### What to do
Within the lines below, find those that hold the string "computer" and copy each one.

[Extracted records]
[Start of Attachment]

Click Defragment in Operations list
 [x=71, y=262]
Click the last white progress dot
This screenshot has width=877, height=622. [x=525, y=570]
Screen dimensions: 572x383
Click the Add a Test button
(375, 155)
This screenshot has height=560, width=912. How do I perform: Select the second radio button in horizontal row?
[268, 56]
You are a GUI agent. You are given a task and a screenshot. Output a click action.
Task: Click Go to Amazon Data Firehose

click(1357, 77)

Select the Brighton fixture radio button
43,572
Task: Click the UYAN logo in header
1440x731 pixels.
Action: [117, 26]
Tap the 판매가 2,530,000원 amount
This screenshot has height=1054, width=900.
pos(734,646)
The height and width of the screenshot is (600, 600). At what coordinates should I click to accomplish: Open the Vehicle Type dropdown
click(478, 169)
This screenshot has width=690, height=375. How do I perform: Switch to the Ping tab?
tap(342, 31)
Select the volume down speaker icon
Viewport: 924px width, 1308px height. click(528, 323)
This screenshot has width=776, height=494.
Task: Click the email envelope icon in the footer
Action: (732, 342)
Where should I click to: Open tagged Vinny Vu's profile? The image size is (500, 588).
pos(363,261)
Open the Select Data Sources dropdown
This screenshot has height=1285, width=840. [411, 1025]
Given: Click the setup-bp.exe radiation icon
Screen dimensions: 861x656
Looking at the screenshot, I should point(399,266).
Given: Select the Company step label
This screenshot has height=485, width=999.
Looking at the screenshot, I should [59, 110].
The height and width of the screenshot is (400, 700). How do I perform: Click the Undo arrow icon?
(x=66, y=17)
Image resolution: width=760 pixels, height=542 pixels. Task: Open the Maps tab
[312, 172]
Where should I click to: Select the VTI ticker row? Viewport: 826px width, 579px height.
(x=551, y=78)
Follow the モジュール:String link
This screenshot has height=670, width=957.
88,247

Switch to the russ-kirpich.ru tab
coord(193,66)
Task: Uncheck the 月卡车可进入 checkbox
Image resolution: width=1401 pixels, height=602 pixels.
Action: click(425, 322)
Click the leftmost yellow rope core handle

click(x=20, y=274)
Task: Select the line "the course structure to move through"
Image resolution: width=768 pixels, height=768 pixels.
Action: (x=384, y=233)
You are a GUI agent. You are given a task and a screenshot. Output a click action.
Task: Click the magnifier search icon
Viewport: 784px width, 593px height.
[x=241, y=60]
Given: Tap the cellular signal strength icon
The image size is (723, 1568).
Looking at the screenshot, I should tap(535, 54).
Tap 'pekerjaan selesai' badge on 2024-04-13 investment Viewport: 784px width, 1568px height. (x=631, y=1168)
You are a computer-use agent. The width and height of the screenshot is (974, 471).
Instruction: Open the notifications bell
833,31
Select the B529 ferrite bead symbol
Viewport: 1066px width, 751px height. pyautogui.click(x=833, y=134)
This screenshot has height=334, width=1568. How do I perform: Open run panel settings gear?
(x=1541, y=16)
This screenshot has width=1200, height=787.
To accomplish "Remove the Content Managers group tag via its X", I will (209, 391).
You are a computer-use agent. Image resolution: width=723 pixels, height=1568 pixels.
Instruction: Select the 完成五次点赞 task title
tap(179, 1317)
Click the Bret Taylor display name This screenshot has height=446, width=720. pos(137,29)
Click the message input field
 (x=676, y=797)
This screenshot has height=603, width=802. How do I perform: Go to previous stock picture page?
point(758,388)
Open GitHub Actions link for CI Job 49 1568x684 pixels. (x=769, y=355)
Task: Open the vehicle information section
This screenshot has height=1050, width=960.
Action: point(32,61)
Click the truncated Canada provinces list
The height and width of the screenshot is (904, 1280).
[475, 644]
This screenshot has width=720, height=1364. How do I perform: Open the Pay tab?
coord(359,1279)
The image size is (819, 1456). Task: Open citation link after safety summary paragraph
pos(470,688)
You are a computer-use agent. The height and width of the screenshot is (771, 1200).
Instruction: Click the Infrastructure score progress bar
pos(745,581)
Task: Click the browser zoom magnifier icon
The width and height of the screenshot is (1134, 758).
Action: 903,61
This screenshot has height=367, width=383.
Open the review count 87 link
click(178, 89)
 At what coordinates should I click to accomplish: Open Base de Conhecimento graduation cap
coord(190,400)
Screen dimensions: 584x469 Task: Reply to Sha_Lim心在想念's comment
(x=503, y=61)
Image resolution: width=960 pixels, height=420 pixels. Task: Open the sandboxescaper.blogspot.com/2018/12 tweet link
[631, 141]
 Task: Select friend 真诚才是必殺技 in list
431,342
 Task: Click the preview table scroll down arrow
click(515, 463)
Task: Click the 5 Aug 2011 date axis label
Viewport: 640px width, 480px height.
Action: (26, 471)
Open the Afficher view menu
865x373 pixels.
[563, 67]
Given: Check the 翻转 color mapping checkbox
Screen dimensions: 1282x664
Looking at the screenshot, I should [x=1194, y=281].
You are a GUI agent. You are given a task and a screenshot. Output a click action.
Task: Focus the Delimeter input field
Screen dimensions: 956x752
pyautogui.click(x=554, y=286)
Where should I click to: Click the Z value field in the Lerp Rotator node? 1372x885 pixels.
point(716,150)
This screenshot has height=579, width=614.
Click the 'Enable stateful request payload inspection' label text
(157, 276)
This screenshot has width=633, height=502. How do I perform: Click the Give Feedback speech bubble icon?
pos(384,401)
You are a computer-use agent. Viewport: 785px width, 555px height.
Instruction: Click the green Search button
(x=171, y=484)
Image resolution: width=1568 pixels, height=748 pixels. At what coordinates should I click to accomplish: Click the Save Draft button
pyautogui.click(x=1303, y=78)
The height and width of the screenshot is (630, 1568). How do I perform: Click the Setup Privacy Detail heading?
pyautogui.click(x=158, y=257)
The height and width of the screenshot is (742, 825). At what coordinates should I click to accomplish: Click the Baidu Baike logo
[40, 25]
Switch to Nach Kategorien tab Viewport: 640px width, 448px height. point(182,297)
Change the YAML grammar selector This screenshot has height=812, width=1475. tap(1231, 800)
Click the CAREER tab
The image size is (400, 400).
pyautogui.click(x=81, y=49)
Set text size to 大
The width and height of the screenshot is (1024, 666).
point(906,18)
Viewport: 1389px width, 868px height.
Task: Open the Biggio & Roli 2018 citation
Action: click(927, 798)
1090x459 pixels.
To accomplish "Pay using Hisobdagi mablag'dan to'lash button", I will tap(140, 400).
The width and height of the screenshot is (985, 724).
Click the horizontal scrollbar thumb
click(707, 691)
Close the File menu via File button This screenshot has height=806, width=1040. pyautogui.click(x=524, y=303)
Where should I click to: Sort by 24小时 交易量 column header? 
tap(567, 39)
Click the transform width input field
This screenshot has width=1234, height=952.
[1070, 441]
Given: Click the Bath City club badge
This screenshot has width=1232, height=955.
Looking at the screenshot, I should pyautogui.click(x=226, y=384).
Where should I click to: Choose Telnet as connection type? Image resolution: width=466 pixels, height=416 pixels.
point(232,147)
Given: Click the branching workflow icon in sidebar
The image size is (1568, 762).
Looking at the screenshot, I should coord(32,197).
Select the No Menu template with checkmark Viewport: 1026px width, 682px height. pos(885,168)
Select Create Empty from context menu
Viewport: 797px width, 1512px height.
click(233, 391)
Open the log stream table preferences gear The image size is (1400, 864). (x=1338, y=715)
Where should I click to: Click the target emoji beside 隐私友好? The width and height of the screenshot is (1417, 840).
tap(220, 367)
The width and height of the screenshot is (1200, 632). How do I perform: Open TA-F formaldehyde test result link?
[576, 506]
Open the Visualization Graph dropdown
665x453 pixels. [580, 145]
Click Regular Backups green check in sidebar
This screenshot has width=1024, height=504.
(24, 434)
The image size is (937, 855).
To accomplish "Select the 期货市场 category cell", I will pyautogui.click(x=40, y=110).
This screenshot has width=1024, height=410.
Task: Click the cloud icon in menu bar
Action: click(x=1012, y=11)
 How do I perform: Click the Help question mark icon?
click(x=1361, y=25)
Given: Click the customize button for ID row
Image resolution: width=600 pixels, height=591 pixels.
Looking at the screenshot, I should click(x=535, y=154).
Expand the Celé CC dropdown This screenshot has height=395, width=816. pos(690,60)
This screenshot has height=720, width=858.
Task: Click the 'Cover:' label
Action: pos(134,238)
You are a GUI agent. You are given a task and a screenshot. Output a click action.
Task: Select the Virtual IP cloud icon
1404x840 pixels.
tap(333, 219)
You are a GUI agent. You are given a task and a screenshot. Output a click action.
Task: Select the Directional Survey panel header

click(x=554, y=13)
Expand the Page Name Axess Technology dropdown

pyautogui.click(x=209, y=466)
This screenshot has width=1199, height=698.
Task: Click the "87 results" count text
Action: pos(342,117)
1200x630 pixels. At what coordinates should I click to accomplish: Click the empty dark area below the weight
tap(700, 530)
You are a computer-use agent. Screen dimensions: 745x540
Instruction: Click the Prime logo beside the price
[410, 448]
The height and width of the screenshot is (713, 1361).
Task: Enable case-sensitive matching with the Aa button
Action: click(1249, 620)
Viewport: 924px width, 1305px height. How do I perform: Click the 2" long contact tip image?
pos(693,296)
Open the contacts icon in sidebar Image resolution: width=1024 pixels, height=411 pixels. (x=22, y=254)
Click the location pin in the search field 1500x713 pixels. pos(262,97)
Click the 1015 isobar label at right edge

[End of Attachment]

### Response for this exercise
You are a computer-use agent. The width and height of the screenshot is (974, 471).
You are a computer-use agent. Image resolution: width=723 pixels, height=1568 pixels.
You are a computer-use agent. The height and width of the screenshot is (771, 1200).
You are a computer-use agent. Viewport: 785px width, 555px height.
You are a computer-use agent. Screen dimensions: 745x540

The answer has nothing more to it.